By Annie Heath
If you were raised like me, it’s not okay to show up to a party, dinner, or overnight stay empty handed. I can’t tell you how many bottles of wine, cute serving platters and pounds of coffee I’ve bought over the years. I wish I had known then what I know now.
Trader Joe’s flower department is BOMB.
Today, I’m going to walk you through how to choose and arrange a kickass bouquet, using only flowers I bought at Trader Joe’s.
Thrillers, Fillers, and Spillers… Oh My!
So, you’re at Trader Joe’s ready to sift through the pool of gorgeous blooms for your bouquet components. What do you buy?

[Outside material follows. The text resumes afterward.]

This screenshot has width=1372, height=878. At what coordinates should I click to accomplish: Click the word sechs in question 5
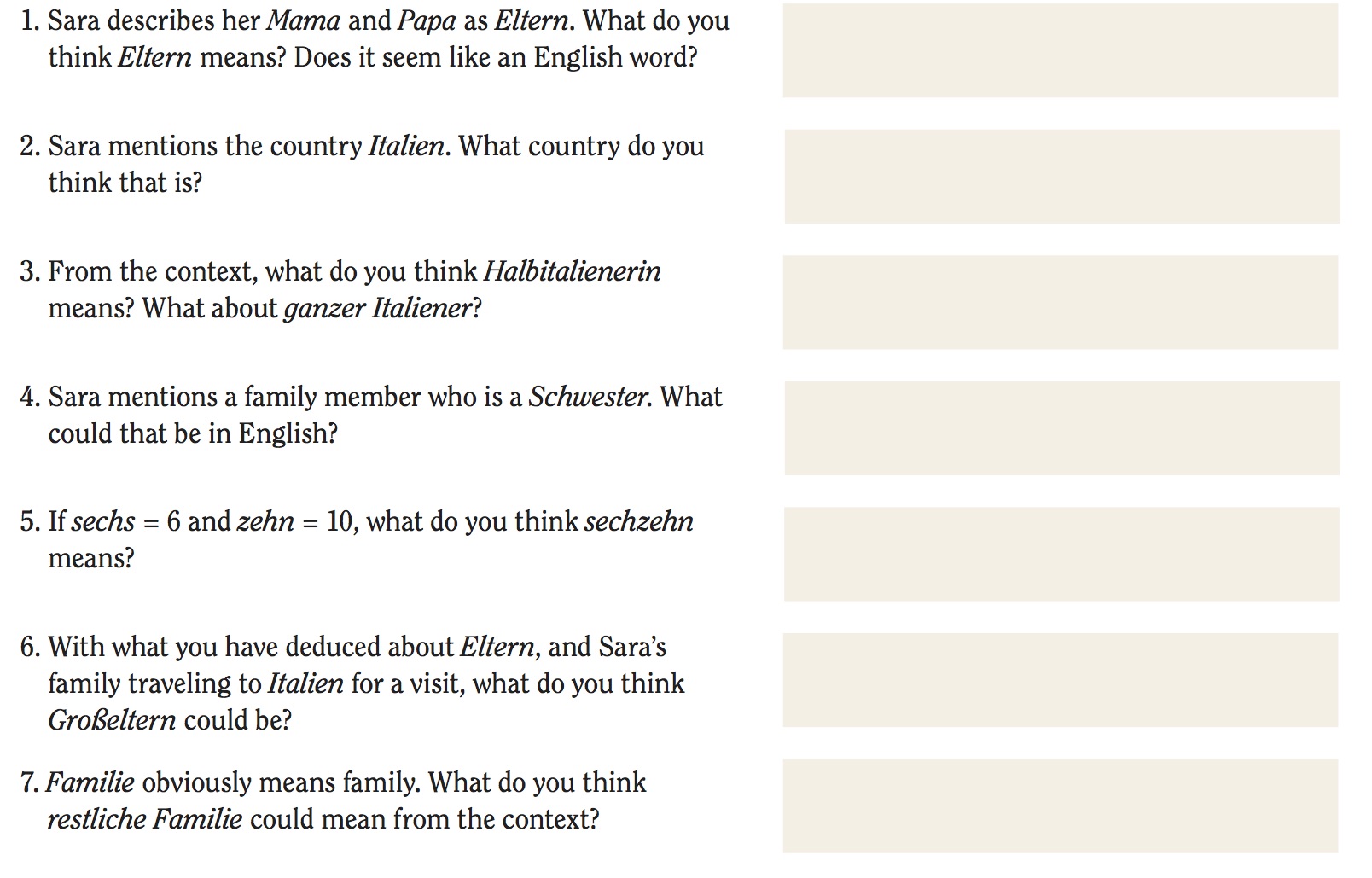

- Every bouquet consists of three kinds of stems: thrillers, fillers and spillers. Thrillers are your focal flowers, the real show stoppers. These are the flowers you’ve heard of before, for example: dahlias, peonies, roses, and sunflowers.
- Fillers, like their name, help fill out space in your bouquet. These are your secondary flowers, such as: spray roses, mums, wax flower and thistle.
- Lastly, a spiller gives your bouquet that whimsical, fresh picked feel. They add height to your arrangement, or spill dramatically off the side of your bouquet. Eucalyptus and Italian ruscus come to mind.
At Trader Joe’s, a sleeve of each component usually costs between $2 and $5. Score!
Once home, it’s time to process your stems. This essentially means editing each piece to its most usable and beautiful form.
Start by removing all the leaves and buds that will fall below the waterline of your vase (about ⅔ of the stem). On a particularly voluminous stem, like eucalyptus, processing also means cutting off a few extra branches.
Now, it’s time to start arranging! Start with your thrillers. I usually hold three in a soft triangle in my hand, so it looks like they’re talking to each other. Fill in the surrounding space with your fillers. Lastly, tuck in your spillers.
Tie it off
Still holding the arrangement in your hand, flip the entire thing upside down. With a ribbon or string, wrap your bouquet several times around the neck of the arrangement. Pull both loose ends of the string taut, and then tie them in a knot.
Cut, cut, baby
Now, cut all your stems to the same length! When in water, the neck of your bouquet should rest on the lip of the vase. Usually, this means stems are about the length of two fists.
Fresh to death
To keep your bouquet lasting its longest, cut your stems at an angle and change the water every day! Way to go, flower child. Go spread the love!